Will make a very nice walking stick when dried. We have black willow trees and willow bushes here in Indiana, I have yet to fine any diamond willow yet, I will keep looking though.


----------



## Batakali (Feb 28, 2016)

No diamonds here either. Every other problem that might effect a tree just not the one that I want!


----------



## gdenby (Apr 27, 2013)

Very impressive find. A piece that size could make a wizard size staff. I made a couple long ones early on, but found they were not really practical. I kept bumping my head if I swung the staff to far forward. Cut one down to 5". The longest I use now is just over 4".


----------



## CV3 (Jan 30, 2014)

That is great. Wish we had access to diamond willow down here.


----------



## Tom Gustafson (Apr 14, 2016)

gdenby said:


> Very impressive find. A piece that size could make a wizard size staff. I made a couple long ones early on, but found they were not really practical. I kept bumping my head if I swung the staff to far forward. Cut one down to 5". The longest I use now is just over 4".
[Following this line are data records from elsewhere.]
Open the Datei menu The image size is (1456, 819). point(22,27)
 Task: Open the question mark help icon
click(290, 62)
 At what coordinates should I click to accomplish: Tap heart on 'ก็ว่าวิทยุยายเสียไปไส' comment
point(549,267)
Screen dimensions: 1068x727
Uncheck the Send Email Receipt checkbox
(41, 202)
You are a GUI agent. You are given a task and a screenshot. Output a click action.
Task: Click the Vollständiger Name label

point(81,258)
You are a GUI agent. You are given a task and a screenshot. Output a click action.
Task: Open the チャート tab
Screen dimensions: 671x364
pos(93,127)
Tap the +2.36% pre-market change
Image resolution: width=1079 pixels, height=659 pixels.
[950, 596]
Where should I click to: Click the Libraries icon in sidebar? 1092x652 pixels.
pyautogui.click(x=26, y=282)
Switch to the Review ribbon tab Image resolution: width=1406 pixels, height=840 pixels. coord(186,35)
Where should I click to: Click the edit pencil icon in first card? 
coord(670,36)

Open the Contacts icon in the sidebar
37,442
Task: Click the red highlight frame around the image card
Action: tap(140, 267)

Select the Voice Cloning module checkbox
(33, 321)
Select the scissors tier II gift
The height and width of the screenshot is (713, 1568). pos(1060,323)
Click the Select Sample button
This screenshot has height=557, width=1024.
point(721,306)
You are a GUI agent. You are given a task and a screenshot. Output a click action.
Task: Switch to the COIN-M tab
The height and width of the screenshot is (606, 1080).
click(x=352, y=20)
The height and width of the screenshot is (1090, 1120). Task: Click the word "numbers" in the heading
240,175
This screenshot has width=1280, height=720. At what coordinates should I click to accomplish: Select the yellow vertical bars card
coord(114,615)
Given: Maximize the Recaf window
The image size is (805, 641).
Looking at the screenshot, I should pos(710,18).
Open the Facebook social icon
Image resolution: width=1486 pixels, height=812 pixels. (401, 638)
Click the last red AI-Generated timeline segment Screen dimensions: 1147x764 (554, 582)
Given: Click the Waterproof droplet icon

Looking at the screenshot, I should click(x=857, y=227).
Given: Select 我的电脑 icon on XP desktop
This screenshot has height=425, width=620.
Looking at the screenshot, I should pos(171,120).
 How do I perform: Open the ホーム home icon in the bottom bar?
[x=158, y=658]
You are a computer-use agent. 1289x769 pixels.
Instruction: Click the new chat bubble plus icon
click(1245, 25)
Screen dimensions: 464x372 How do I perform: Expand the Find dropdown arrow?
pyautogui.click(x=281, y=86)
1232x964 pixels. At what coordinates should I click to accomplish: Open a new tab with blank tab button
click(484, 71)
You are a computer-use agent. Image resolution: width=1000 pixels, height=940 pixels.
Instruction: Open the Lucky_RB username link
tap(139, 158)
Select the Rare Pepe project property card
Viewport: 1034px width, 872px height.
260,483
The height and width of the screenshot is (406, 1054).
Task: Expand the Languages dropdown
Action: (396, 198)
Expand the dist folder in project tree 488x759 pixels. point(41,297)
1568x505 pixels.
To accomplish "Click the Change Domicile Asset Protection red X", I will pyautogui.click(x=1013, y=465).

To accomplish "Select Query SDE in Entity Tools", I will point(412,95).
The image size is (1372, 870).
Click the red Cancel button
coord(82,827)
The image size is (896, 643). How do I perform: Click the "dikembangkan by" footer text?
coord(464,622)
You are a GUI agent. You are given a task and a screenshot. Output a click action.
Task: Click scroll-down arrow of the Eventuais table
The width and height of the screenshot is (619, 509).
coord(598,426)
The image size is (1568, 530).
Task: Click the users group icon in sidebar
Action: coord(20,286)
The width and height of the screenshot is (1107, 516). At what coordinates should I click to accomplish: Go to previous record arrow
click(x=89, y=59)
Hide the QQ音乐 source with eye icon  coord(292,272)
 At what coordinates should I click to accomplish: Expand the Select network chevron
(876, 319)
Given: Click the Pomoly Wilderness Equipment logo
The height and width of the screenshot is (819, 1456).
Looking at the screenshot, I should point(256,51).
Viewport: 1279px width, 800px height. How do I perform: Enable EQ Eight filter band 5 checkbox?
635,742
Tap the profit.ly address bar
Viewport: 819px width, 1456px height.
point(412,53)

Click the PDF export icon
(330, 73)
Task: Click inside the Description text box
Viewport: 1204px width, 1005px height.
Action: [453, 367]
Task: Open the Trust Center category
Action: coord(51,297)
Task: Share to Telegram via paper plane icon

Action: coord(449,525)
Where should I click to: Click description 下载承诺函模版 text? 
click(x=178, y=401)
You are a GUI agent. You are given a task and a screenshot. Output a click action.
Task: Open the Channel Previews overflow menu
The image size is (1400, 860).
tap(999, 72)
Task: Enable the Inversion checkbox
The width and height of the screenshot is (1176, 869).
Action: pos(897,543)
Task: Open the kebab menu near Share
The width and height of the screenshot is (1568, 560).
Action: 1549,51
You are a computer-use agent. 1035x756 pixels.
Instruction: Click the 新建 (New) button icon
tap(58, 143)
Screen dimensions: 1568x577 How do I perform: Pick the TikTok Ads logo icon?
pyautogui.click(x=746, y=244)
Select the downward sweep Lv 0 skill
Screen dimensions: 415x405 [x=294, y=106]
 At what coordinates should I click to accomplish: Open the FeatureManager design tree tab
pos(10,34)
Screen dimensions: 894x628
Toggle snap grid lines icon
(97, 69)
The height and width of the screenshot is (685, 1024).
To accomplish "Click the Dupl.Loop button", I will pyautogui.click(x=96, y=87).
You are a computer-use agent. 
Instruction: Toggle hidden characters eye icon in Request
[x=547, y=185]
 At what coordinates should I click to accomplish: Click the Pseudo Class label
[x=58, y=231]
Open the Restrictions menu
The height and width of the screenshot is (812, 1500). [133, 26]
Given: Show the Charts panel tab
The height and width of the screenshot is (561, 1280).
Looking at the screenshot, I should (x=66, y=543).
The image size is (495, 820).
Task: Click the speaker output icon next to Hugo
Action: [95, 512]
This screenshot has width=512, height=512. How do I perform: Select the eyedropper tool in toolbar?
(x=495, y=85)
Yes, I'm afraid we'll have to cut it. The bottom part doesn't have quite so many diamonds. My son is 6'5", so he'll want a longer stick.


----------



## Rodney (Jun 12, 2015)

Leave it long until it dries. That will make a great staff.

My staffs are both about chin height on me.

Rodney


----------



## Whiteroselad (Dec 4, 2015)

Although we don't have diamond willow here in the UK I can obviously see why it is so loved by you fellas. It really fits the American style of walking sticks. Thanks for posting your photo. N.


----------



## Rodney (Jun 12, 2015)

By American style do you mean twisted, bent, full of knots, doglegs and/or other defects and just generally not suitable for a stick in the UK? :lol:

Rodney


----------



## Deltaboy1984 (Jun 13, 2015)

Great looking staff.


----------



## plethodon (May 28, 2016)

Wish we had diamond willow in Georgia. Really nice stick -- look forward to seeing what you do with it.


----------



## Rodney (Jun 12, 2015)

Do you have honeysuckle there? If you do, you might get some nice twisties.

Rodney


----------



## Tom Gustafson (Apr 14, 2016)

We have small honeysuckle bushes, but nothing that makes a branch large enough for a stick. Maybe there are some bushes large enough. I'll have to keep my eyes open.



Rodney said:


> Do you have honeysuckle there? If you do, you might get some nice twisties.
> 
> Rodney


----------



## Tom Gustafson (Apr 14, 2016)

This stick has stopped losing weight - I'm wondering if I should start finishing it off! I don't want to rush it, but I'm also eager to see what it will look like.


----------



## Rodney (Jun 12, 2015)

Honey Suckle can be a stick too but what I meant was saplings that it grows up around. The saplings develop a twist as the honeysuckle slowly strangles them.

Rodney


----------